What to do? I published.

I needed those students to see my face and hear my voice so they could relate to the email I sent with all the information about how the library was going to help them succeed.

And rather than apologize in advance for what the video was not, I am offering a small prize to the first student who successfully counts the number of “uhhh” and “ummms”.

A watched video is far better than an unwatched video, even if imperfect.

The future started 15 years ago. It’s time to stop being afraid.

Just had to share this little gem from Tara Barseghian’s MindShift blog post “How Do We Prepare Our Children for What’s Next?”:

We’re 15 years into something so paradigm-changing that we have not yet adjusted our institutions of learning, work, social life, and economic life to account for the massive change. Fifteen years in is when people tend to start thinking about technological change in less fearful and more practical ways. They give up their nostalgia for the “before” and then start to focus on now, on how we can make the tools and resources available to them as productive as possible.

In other words, we are right on time to give up techno-phobia and to tackle the problems and opportunities of the digital world with good sense, pragmatics, realism, and purpose. Once we absorb the realization that we’ve already changed, and that we’re actually doing pretty well despite major realignments in our lives, then we can think about how we want to take this amazing new tool and use it in a way that better serves our lives. Being afraid is never useful. It’s time to survey our lives and figure out what works, what doesn’t, and how we can make real and practical improvements in our schools, our workplace, our every day lives.

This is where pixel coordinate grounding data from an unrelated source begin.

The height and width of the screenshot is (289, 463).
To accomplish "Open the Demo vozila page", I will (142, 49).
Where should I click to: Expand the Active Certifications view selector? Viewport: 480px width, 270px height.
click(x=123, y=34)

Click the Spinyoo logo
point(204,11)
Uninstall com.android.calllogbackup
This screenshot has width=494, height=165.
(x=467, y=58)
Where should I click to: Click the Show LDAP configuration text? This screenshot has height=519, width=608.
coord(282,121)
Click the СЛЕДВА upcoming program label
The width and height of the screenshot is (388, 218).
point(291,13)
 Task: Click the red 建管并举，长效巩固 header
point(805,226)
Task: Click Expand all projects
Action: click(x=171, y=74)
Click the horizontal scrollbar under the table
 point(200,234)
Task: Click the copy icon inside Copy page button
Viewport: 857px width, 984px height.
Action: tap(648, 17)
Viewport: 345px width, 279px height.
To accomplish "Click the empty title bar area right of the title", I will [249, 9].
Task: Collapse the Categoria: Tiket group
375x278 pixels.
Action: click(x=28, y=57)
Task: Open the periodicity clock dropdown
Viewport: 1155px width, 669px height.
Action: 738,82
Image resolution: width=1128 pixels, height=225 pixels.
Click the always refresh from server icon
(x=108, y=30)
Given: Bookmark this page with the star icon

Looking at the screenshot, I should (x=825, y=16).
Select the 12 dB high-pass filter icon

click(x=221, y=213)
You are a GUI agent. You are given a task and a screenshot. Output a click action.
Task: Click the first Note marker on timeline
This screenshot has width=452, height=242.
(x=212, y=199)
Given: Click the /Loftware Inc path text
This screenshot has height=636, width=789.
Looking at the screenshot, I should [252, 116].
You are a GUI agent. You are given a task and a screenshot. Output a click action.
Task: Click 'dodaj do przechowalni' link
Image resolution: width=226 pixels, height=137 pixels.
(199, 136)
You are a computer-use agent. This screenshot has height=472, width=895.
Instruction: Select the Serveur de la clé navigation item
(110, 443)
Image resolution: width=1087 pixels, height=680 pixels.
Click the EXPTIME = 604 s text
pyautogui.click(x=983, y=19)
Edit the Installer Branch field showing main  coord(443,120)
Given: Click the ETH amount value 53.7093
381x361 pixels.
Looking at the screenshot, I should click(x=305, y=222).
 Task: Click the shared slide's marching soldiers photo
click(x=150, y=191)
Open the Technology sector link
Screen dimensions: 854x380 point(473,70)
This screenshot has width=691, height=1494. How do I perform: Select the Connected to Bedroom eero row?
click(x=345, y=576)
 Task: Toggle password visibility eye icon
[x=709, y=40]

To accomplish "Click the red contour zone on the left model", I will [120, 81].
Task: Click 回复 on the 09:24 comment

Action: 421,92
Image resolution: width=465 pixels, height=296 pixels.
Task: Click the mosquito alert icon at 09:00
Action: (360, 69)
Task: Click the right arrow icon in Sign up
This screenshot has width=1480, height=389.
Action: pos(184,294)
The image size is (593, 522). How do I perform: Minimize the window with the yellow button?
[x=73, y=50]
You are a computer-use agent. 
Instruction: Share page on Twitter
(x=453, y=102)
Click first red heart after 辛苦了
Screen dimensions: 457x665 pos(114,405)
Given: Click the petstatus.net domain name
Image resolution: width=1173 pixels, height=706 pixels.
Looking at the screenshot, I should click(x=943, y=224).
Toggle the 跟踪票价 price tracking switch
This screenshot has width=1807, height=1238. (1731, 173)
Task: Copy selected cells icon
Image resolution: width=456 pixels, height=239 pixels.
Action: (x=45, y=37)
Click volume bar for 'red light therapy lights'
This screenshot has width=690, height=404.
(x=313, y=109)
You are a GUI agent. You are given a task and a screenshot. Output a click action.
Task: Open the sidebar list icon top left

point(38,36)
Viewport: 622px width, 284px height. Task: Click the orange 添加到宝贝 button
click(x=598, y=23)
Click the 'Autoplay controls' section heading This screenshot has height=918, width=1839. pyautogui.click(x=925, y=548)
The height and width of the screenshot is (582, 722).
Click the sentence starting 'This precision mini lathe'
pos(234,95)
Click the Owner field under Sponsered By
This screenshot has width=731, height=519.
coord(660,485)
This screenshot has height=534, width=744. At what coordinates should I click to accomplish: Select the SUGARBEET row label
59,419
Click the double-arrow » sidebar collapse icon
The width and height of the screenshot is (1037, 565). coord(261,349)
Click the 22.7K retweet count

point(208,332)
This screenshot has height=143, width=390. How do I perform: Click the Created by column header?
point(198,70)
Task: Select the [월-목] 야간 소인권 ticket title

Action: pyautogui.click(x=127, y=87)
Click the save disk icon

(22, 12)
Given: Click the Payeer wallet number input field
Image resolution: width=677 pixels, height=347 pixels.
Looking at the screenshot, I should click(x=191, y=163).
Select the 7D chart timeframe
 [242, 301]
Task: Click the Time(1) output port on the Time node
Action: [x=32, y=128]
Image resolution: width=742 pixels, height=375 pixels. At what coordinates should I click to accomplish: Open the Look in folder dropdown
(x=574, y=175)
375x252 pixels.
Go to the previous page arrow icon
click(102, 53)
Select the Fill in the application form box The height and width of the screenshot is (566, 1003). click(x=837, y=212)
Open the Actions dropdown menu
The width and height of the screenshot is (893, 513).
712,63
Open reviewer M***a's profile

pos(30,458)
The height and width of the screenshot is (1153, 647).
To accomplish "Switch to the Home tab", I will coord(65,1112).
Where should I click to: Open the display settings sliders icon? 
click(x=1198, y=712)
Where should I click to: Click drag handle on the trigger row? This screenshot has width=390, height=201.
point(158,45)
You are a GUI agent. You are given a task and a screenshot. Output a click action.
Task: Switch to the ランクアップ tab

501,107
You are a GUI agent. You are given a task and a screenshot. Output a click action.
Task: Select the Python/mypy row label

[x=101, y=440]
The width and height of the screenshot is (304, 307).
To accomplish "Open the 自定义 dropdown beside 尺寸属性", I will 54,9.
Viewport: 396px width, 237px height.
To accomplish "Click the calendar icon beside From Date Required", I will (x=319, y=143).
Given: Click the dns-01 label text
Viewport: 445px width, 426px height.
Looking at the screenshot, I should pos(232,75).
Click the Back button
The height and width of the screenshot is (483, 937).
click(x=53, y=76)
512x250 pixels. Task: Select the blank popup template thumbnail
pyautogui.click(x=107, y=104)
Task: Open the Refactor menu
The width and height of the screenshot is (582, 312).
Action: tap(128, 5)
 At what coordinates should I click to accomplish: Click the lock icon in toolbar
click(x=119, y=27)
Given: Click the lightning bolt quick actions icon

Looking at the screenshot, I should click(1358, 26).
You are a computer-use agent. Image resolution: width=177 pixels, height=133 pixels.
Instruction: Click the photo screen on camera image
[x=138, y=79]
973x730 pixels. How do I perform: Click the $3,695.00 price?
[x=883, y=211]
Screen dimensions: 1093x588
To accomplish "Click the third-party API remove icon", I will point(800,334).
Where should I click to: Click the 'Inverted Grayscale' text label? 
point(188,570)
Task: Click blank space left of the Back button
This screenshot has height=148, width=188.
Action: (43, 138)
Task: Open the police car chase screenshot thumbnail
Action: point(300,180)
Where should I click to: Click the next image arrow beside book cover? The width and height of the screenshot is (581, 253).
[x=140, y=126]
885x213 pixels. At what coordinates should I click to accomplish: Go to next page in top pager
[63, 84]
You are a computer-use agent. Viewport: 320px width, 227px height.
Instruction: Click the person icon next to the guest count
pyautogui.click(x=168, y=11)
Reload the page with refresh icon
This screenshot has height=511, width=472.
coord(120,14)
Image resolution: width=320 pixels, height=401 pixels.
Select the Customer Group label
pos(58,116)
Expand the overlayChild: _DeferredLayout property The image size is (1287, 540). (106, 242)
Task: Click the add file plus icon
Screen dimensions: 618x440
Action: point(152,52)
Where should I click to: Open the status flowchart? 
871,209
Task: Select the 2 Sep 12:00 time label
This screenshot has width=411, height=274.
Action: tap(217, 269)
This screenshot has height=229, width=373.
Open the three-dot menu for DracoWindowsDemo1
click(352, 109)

This passage recalls me to my original intent in writing Ubiquitous. Quotidian. We are already living in the future for which we have spent so much time waiting. It snuck up on us. I’ll see if I can keep myself away from the Big Thoughts and simply document the simple, unobtrusive ways in which my daily life is shaped, both for the good and bad, by continual, reliable and portable access to the Internet.

Sir Ken Robinson on creativity in higher ed

Years from now, I expect to look back on my career as a teacher librarian and remember the morning I heard Sir Ken Robinson at the SACS annual meeting talk about creativity in higher Ed. I expect to remember the morning as one of the moments when I understood very clearly that we can teach more effectively and efficiently by focusing our energies toward helping students create their own connections with their own learning. This will also be the morning I finally lost my patience for administrators and politicians who work against a culture of creative teaching and learning. There is too much at stake. We are running out of time.

I’m on the move for now. More on this later.

For now, two offerings:

My rough notes from Sir Ken’s presentation are here.

A quote from H.G. Wells:

Civilization is a race between education and catastrophe

Paging Dr. Jung. Is Dr. Jung in the house?

This morning I woke up from a dream in which I was crawling between two enormous rocks. The crevice between them was just barely big enough for me to squeeze through.

At the end of the crevice stood a tall tree. Once through the rocks, there was no where for me to go but up. So I climb the impossibly tall tree until I found myself stranded on the highest, most precarious branch with no good way down.

If you listen, your dreams can tell you a lot. Mine are not usually quite so straightforwardly metaphorical.